• Vorliegender Text:
Kurz nachdem die heimische Autozuliefererbranche aufgrund ihrer herausfordernden wirtschaftlichen Lage Alarm geschlagen hat (LEADERSNET berichtete), werden die geäußerten Bedenken und Kritikpunkte nun durch eine internationale Analyse bekräftigt. Laut der aktuellen "Automobilzuliefer-Studie" von Strategy&, der globalen Strategieberatung von PwC, sank der Marktanteil europäischer Zulieferer 2024 auf 13 Prozent. Damit erreicht er ein historisches Tief: 2015 lag der Anteil noch bei 14 Prozent, 2005 sogar bei 16 Prozent. Auch deutsche Anbieter büßten ein und kamen mit 23 Prozent nur noch auf das Niveau von 2005. Somit wird klar, dass sich der Weltmarkt für Automobilzulieferer verschiebt – und Europa gerät ins Hintertreffen.

• Aufgabe 1:
Ordne bitte die Zeilen der Datensätze als JSON-Liste von Zeichenketten an, eine Zeichenkette je Zeile und ohne Leerzeilen. Beginne am Anfang der Datensätze und gehe bis einschließlich der Zeile mit „[Close] (894, 2474)“.
Die Datensätze haben mit dem Text nichts zu tun.

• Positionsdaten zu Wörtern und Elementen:
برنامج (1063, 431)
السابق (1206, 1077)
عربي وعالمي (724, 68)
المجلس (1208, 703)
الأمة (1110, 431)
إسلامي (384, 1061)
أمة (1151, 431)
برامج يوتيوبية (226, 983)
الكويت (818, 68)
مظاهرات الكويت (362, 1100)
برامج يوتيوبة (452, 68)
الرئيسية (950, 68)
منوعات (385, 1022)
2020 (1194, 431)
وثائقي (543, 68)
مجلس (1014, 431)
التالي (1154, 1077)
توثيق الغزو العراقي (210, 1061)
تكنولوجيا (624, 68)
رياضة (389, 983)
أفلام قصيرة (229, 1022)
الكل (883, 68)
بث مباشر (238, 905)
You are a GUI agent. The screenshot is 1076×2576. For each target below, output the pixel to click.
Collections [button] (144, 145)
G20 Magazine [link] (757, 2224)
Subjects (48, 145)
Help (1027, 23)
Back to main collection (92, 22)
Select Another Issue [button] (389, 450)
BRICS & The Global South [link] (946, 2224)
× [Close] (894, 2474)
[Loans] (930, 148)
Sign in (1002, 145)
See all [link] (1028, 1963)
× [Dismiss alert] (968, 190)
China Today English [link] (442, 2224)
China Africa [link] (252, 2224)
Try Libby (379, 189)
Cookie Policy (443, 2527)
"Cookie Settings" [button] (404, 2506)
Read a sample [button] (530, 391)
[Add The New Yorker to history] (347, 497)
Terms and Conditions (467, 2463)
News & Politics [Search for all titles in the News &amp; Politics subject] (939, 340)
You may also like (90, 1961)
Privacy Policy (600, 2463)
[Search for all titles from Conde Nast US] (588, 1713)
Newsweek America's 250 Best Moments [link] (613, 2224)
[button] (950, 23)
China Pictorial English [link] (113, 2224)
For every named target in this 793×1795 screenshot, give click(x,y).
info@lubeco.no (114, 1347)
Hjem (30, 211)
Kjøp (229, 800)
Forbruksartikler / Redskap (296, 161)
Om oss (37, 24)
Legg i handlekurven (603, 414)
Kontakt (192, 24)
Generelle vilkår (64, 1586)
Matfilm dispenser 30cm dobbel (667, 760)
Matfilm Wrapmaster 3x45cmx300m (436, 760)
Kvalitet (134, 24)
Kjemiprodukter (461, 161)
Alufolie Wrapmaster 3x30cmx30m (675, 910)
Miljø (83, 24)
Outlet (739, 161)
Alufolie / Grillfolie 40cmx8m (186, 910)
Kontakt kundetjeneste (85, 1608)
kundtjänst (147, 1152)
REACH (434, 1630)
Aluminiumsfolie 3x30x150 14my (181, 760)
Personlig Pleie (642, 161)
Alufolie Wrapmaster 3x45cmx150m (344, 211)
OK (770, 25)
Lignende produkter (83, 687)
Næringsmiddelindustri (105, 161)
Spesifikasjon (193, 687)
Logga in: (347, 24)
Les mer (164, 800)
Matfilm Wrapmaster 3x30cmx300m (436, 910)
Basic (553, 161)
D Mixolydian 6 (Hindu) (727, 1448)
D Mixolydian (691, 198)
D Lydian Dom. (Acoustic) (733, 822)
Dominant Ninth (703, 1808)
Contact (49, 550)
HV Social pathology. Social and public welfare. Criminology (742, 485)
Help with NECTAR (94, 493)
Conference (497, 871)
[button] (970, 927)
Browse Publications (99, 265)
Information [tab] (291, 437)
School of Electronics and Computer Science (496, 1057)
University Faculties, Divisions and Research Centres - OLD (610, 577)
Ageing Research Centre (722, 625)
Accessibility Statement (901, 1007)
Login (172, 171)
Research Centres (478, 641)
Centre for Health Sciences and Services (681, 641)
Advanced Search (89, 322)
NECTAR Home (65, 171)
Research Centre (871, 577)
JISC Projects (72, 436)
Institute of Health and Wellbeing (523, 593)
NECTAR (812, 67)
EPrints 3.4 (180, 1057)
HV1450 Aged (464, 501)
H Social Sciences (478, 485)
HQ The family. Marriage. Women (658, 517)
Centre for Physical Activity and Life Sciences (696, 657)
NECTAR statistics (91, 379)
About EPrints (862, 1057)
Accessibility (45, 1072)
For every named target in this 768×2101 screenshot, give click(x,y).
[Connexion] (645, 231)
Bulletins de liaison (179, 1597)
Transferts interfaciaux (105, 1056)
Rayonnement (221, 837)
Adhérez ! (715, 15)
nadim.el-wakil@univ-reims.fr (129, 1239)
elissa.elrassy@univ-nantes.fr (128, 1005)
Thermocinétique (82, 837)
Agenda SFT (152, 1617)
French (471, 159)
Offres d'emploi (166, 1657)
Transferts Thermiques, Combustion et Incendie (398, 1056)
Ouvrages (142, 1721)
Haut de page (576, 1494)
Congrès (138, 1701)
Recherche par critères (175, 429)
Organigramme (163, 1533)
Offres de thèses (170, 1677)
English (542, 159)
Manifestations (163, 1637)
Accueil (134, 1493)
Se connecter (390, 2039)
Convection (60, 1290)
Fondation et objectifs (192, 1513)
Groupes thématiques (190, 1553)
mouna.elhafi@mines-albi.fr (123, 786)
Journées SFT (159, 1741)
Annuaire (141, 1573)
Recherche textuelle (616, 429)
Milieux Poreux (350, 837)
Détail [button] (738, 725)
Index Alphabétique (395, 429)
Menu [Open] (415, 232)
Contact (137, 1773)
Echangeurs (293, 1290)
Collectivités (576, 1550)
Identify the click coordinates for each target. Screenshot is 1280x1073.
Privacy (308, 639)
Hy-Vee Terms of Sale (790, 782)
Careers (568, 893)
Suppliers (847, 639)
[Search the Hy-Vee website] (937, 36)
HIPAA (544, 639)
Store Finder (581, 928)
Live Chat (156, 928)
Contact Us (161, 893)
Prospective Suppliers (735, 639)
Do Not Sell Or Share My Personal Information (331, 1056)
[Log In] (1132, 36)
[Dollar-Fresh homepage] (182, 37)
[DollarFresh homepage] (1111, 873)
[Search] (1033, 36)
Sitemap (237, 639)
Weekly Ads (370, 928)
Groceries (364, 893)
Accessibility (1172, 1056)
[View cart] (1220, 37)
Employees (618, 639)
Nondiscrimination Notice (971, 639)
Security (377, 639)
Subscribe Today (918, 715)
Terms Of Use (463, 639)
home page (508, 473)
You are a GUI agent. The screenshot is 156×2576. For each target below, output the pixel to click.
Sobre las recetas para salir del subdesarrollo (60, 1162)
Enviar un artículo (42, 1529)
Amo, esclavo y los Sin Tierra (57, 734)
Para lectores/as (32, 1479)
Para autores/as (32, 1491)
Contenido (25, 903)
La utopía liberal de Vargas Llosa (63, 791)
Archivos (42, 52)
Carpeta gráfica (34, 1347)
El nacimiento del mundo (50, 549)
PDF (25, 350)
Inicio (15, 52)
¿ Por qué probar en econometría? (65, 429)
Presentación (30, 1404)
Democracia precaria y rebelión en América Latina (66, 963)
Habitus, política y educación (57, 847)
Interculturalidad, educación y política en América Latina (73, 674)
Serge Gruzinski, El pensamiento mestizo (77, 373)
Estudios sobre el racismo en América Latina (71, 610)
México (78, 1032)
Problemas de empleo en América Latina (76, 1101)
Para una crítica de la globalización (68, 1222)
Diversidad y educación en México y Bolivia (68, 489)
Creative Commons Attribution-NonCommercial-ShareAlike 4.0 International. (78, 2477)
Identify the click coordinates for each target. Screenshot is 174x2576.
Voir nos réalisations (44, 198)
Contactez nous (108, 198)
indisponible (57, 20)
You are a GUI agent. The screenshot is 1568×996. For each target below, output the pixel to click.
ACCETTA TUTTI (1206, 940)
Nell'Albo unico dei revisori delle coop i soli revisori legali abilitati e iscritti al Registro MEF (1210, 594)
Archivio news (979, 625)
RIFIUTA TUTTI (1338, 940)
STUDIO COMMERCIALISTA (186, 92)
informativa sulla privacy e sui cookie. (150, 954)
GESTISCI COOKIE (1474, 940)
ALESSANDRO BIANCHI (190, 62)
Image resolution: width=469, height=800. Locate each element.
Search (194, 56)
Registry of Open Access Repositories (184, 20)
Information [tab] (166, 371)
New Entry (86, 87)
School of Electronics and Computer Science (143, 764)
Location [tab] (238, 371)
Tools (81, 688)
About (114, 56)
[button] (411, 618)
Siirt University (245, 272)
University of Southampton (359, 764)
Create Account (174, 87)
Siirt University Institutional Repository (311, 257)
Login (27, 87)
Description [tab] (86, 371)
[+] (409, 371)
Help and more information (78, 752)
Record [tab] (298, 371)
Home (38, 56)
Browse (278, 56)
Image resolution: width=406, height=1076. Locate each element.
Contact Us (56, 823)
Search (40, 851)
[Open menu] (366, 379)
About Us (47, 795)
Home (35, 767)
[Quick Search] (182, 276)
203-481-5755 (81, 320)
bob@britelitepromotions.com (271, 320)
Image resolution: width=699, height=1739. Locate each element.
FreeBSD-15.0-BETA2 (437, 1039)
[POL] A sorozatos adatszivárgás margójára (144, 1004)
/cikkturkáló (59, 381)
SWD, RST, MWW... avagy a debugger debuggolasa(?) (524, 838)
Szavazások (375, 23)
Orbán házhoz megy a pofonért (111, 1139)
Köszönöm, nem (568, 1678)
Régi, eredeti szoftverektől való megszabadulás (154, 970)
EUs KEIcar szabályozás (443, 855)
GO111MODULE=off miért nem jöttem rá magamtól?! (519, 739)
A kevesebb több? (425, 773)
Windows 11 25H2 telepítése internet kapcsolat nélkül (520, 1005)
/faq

• Aufgabe 2:
Auf welchen Wert sank laut dem Text über die Autozulieferer der Marktanteil europäischer Zulieferer im Jahr 2024?

• Antwort 1:
[
  "برنامج (1063, 431)",
  "السابق (1206, 1077)",
  "عربي وعالمي (724, 68)",
  "المجلس (1208, 703)",
  "الأمة (1110, 431)",
  "إسلامي (384, 1061)",
  "أمة (1151, 431)",
  "برامج يوتيوبية (226, 983)",
  "الكويت (818, 68)",
  "مظاهرات الكويت (362, 1100)",
  "برامج يوتيوبة (452, 68)",
  "الرئيسية (950, 68)",
  "منوعات (385, 1022)",
  "2020 (1194, 431)",
  "وثائقي (543, 68)",
  "مجلس (1014, 431)",
  "التالي (1154, 1077)",
  "توثيق الغزو العراقي (210, 1061)",
  "تكنولوجيا (624, 68)",
  "رياضة (389, 983)",
  "أفلام قصيرة (229, 1022)",
  "الكل (883, 68)",
  "بث مباشر (238, 905)",
  "You are a GUI agent. The screenshot is 1076×2576. For each target below, output the pixel to click.",
  "Collections [button] (144, 145)",
  "G20 Magazine [link] (757, 2224)",
  "Subjects (48, 145)",
  "Help (1027, 23)",
  "Back to main collection (92, 22)",
  "Select Another Issue [button] (389, 450)",
  "BRICS & The Global South [link] (946, 2224)",
  "× [Close] (894, 2474)"
]

• Antwort 2:
Auf 13 Prozent.